— START —

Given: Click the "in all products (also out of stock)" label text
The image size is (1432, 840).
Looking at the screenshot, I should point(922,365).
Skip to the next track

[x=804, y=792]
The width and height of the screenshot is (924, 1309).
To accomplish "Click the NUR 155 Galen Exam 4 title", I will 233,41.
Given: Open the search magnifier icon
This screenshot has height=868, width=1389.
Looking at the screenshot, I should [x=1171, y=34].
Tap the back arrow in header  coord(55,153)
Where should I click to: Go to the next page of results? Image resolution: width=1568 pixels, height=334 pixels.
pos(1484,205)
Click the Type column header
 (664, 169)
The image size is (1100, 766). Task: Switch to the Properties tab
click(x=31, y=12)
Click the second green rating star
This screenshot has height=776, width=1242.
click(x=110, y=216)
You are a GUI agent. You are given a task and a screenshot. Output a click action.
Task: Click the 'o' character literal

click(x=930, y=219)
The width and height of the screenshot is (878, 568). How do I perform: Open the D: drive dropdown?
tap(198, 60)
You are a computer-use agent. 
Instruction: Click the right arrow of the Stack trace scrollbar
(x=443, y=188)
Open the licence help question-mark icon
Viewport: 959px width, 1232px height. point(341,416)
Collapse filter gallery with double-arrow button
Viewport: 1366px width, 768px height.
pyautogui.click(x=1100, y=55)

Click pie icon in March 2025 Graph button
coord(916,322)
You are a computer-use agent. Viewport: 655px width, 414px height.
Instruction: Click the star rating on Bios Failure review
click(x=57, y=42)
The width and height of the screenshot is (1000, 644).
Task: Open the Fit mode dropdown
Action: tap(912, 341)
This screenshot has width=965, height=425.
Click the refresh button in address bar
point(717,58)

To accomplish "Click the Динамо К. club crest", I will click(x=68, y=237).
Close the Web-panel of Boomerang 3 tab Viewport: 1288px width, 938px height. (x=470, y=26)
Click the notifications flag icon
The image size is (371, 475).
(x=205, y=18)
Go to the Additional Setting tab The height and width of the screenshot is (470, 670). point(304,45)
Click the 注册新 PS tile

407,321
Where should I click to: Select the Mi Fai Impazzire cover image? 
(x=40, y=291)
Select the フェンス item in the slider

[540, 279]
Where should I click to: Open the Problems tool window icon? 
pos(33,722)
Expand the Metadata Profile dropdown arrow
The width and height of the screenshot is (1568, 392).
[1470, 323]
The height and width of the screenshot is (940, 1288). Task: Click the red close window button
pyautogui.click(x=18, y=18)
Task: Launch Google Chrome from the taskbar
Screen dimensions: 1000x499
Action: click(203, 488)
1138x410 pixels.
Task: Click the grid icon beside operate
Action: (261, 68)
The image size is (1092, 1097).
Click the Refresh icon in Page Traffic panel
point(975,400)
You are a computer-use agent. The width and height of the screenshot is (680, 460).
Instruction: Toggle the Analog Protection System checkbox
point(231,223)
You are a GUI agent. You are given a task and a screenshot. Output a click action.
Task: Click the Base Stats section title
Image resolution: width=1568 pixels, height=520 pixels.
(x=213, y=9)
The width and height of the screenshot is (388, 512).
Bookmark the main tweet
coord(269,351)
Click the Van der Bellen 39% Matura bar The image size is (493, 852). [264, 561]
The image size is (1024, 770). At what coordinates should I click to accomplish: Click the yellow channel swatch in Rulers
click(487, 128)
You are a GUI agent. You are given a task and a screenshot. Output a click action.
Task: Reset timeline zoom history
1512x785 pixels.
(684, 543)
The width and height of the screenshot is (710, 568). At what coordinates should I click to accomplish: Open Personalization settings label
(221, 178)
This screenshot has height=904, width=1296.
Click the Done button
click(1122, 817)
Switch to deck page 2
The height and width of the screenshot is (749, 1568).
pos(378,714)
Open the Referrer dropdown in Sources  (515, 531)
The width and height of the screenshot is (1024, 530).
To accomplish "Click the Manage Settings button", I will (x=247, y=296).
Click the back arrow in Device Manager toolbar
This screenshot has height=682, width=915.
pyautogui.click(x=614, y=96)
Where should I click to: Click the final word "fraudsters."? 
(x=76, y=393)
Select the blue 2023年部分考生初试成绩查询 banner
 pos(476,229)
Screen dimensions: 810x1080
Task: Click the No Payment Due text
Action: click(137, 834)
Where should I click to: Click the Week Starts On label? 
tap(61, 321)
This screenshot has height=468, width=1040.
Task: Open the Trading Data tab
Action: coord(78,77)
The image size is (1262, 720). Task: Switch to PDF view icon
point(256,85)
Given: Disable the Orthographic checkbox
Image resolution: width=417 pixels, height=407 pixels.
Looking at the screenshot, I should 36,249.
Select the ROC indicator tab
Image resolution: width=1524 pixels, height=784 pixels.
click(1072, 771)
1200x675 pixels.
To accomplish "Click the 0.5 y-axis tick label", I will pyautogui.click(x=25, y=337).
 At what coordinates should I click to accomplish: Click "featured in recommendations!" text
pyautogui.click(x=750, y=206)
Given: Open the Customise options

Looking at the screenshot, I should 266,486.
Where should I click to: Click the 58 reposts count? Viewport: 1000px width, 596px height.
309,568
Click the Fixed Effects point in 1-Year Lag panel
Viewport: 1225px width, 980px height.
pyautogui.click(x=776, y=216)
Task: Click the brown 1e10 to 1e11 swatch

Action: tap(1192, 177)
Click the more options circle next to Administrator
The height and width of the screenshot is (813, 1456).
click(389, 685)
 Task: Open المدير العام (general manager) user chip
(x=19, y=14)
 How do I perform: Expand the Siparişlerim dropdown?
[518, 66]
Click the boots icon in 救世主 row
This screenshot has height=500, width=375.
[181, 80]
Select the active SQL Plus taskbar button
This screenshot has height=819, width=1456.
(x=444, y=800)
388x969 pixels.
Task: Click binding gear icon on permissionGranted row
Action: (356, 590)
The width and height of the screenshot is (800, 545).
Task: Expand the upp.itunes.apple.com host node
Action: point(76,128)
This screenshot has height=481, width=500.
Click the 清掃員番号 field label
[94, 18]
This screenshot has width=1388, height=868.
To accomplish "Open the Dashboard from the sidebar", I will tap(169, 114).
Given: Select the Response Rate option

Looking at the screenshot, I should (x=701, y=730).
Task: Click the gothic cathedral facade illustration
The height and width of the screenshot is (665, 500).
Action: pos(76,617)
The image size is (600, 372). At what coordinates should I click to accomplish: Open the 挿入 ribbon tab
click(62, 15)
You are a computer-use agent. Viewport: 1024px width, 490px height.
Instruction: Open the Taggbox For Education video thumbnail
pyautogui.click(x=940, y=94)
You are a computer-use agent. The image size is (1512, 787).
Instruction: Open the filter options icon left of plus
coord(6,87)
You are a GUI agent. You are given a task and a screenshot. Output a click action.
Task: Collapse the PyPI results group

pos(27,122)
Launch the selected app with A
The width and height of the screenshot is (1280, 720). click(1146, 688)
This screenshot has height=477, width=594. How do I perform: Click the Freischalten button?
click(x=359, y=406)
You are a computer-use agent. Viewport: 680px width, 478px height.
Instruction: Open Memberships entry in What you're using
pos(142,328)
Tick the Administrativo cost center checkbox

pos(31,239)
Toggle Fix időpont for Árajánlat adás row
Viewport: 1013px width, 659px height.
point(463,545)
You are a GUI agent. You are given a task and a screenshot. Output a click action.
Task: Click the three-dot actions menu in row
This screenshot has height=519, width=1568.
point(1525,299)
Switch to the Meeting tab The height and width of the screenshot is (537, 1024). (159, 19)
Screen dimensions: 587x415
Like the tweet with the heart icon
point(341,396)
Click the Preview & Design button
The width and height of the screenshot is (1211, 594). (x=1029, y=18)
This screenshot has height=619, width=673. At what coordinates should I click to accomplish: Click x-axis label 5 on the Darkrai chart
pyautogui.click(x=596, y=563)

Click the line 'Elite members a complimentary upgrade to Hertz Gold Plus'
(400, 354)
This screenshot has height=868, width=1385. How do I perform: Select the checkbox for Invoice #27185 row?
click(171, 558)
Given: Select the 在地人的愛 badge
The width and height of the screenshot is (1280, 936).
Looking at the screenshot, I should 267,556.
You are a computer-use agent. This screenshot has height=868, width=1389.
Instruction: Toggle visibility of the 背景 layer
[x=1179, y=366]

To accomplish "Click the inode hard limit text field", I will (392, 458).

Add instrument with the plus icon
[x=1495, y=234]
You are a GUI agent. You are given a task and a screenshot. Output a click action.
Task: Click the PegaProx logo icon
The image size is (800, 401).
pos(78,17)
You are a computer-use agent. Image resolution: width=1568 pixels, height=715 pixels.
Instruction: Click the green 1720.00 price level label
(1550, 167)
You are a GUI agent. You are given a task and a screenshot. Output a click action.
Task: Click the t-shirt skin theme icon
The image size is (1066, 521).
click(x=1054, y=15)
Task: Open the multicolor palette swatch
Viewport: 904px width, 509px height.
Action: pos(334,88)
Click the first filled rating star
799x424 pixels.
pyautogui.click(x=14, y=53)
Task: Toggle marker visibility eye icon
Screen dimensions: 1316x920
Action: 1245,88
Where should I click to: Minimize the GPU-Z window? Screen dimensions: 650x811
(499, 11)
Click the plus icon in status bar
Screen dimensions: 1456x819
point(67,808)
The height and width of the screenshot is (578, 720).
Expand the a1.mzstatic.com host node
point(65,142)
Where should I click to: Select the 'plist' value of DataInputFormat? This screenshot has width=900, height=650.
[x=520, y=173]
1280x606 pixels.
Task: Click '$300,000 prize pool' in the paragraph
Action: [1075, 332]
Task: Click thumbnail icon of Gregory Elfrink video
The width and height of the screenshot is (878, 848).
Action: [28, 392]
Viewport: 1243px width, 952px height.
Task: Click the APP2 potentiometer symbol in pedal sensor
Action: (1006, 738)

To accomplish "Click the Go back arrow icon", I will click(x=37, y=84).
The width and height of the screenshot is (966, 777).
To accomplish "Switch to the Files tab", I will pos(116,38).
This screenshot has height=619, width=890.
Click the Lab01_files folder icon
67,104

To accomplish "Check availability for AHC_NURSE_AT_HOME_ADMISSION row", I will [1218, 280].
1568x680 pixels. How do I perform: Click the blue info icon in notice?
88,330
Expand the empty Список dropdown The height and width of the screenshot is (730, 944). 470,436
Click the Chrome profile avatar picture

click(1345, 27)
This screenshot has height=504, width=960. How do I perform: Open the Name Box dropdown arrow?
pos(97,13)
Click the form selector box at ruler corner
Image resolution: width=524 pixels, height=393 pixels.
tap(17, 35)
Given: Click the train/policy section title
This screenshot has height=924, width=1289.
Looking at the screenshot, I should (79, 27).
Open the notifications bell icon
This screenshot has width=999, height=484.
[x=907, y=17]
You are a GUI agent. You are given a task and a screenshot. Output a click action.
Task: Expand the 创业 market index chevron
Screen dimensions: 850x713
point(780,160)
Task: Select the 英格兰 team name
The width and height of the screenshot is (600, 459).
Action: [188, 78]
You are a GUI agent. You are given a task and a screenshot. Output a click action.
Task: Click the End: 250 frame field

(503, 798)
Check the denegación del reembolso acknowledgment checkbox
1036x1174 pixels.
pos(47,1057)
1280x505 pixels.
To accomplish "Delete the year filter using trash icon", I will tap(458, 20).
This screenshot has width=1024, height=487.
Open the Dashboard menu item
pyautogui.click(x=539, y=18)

— END —

Given problem: Please list each line of the data above that contains the word "Dashboard". Case counts.

Worked solution:
To accomplish "Open the Dashboard from the sidebar", I will tap(169, 114).
Open the Dashboard menu item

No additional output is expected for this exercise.